## WHAT TO WORK ON
Starting at the line that contains "Click the Total Students progress bar", write out every line to the end of the records below exactly, and leave out the pictures.
=-=-=-=-=
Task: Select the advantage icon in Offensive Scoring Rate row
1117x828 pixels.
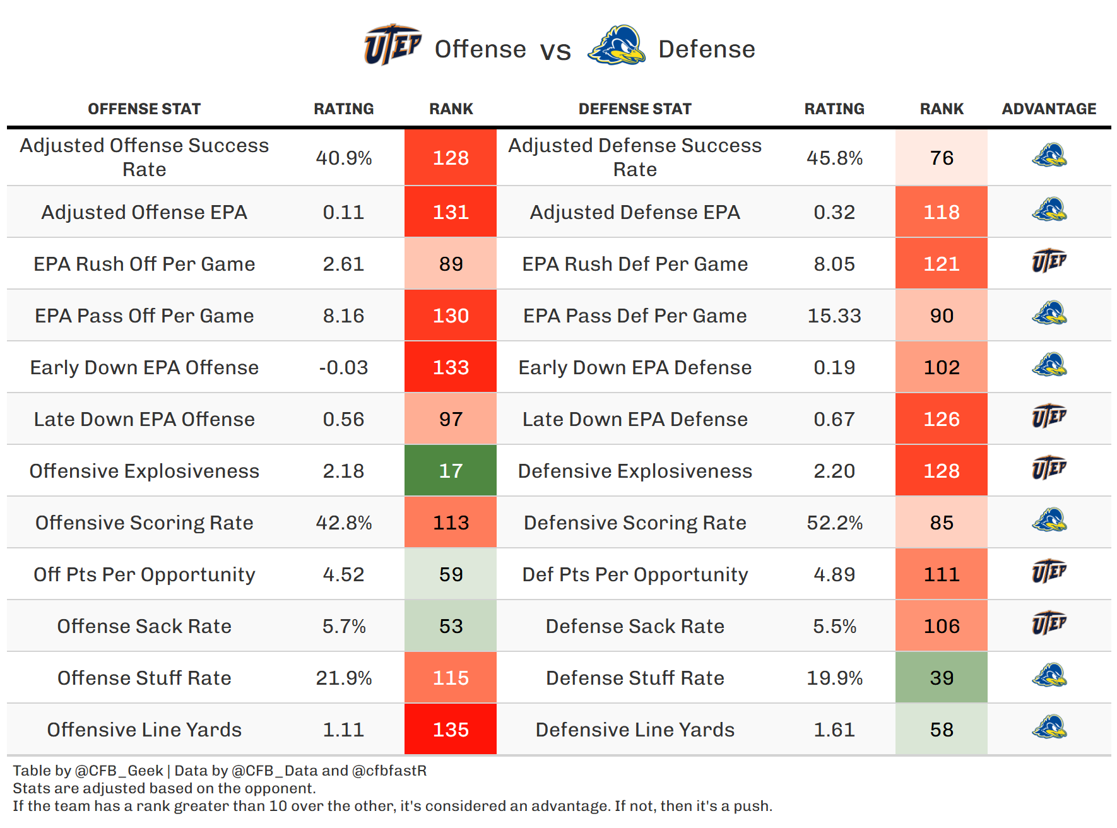Action: (x=1049, y=521)
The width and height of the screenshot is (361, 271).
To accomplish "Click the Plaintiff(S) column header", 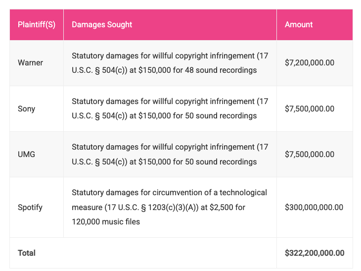I will coord(37,25).
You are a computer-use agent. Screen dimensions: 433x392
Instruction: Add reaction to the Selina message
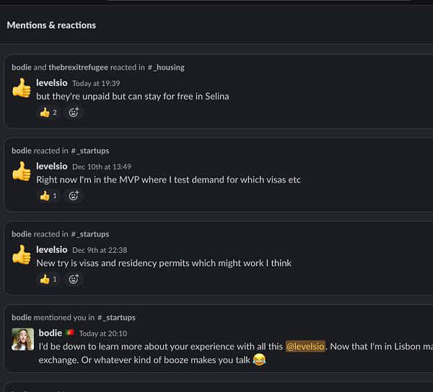74,112
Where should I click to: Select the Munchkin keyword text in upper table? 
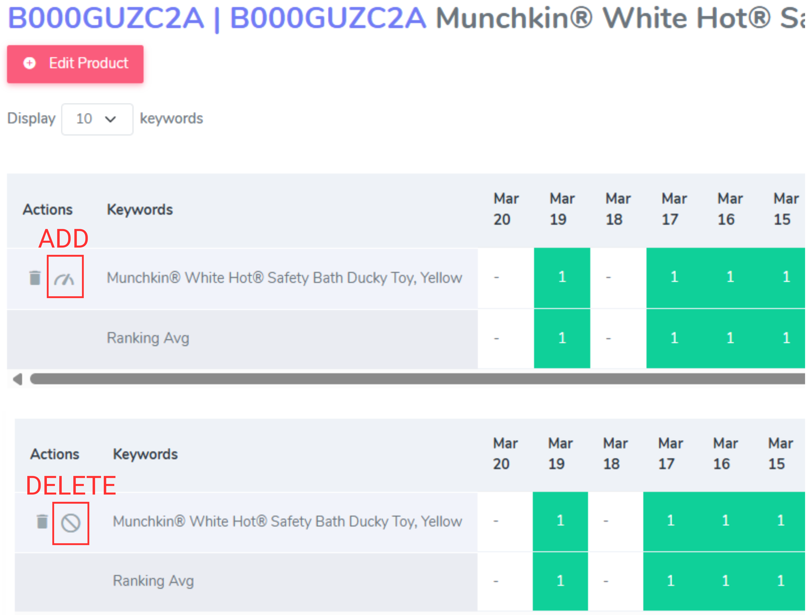pos(284,278)
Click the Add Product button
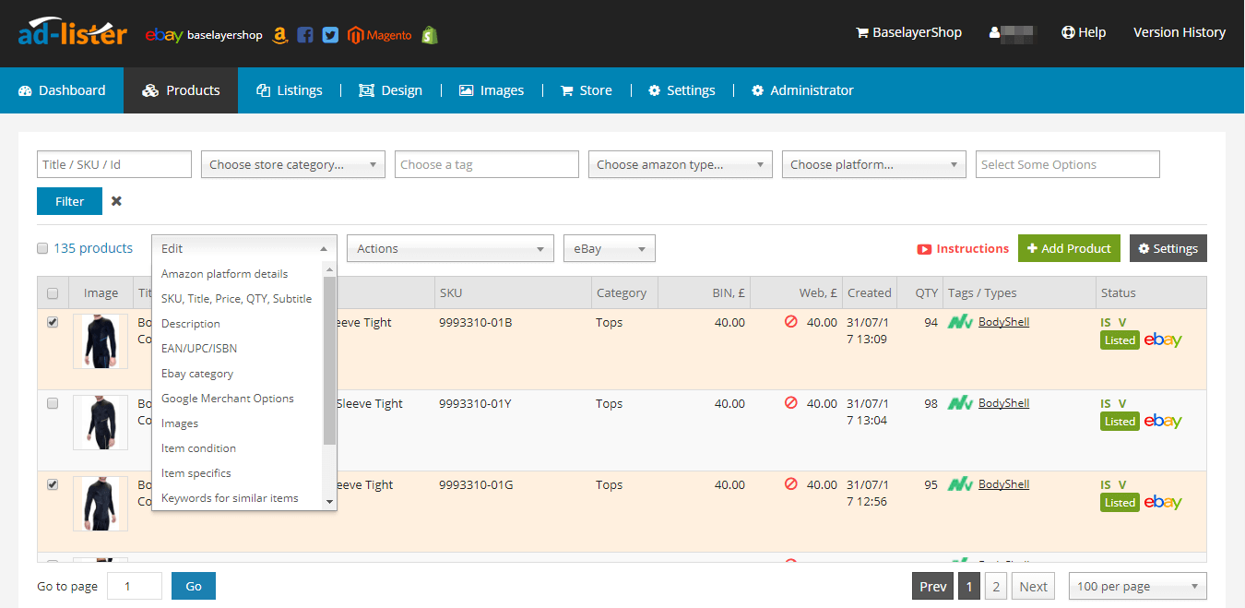 [1069, 247]
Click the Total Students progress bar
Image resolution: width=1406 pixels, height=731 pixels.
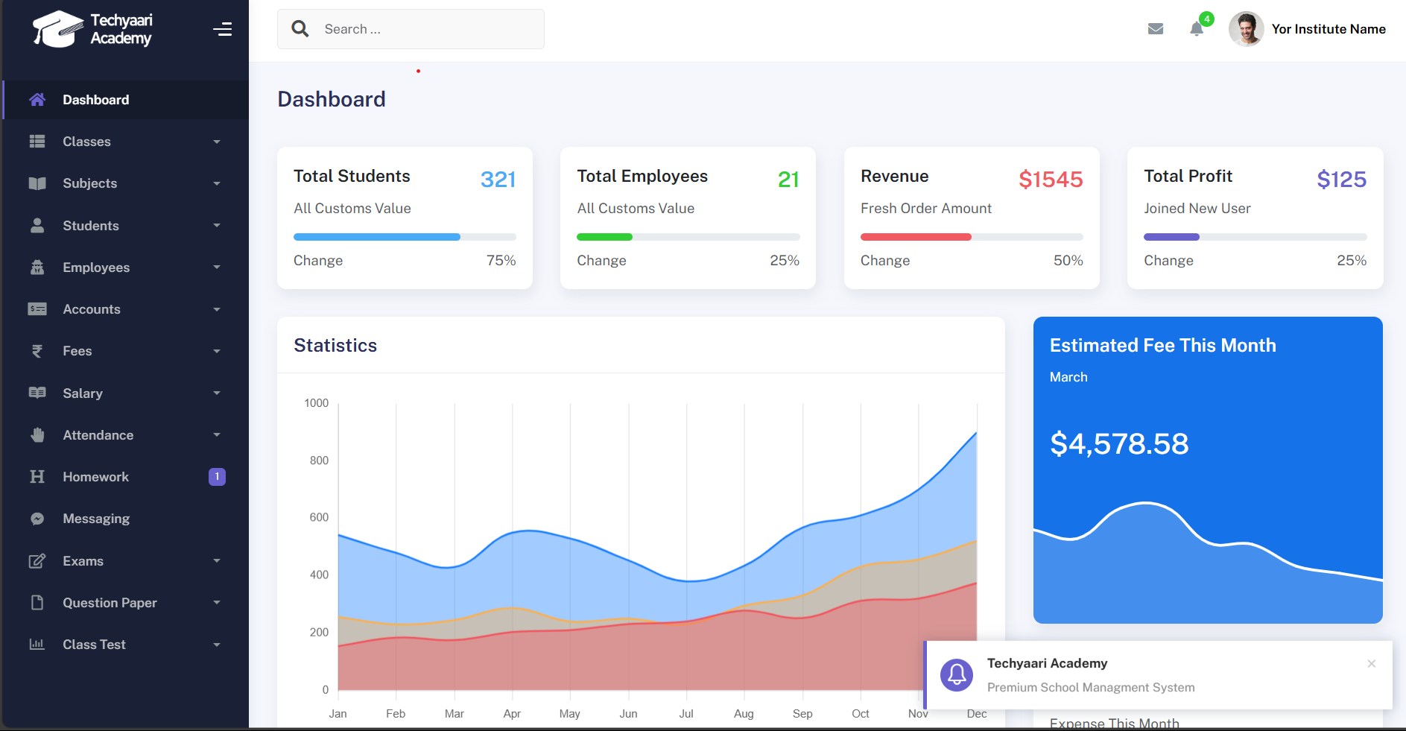[405, 237]
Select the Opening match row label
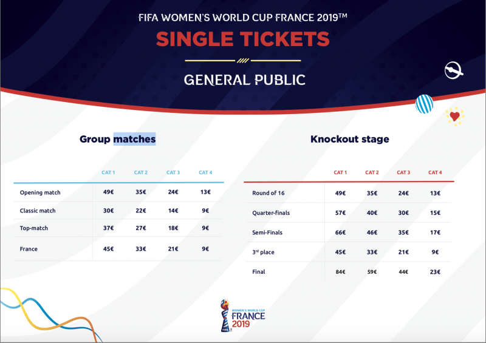 pos(40,193)
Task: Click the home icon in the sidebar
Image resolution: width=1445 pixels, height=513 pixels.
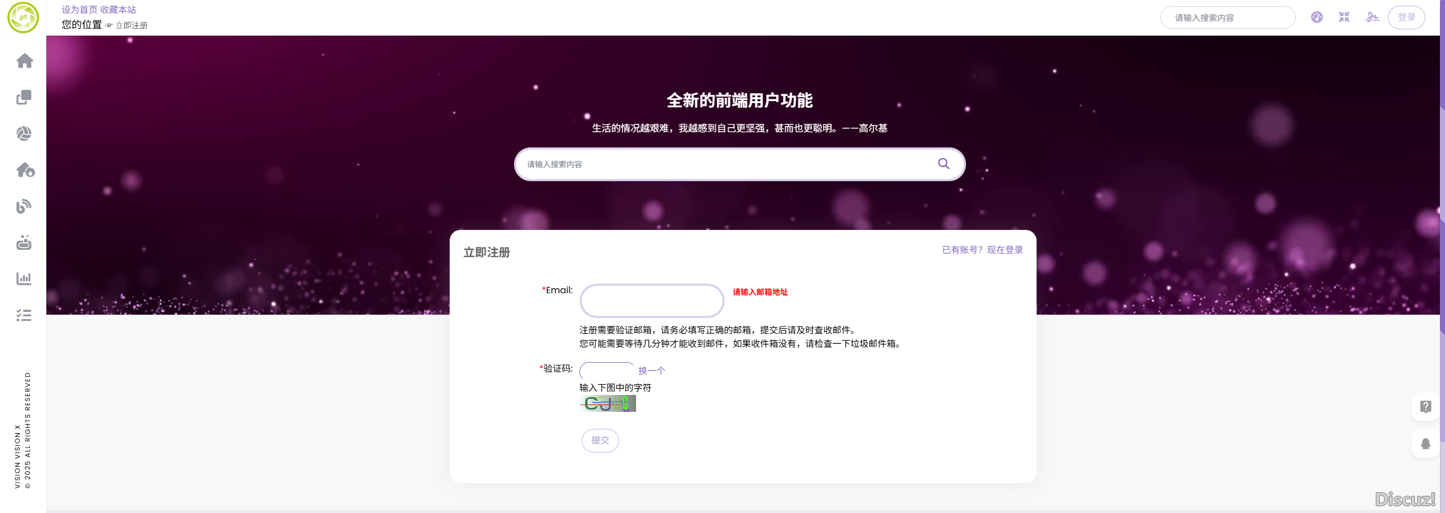Action: tap(24, 61)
=-=-=-=-=
## RESULT FOR THIS TASK
Click the Total Students progress bar
Image resolution: width=1406 pixels, height=731 pixels.
[405, 237]
Select the Opening match row label
 pos(40,193)
Task: Click the home icon in the sidebar
Image resolution: width=1445 pixels, height=513 pixels.
Action: tap(24, 61)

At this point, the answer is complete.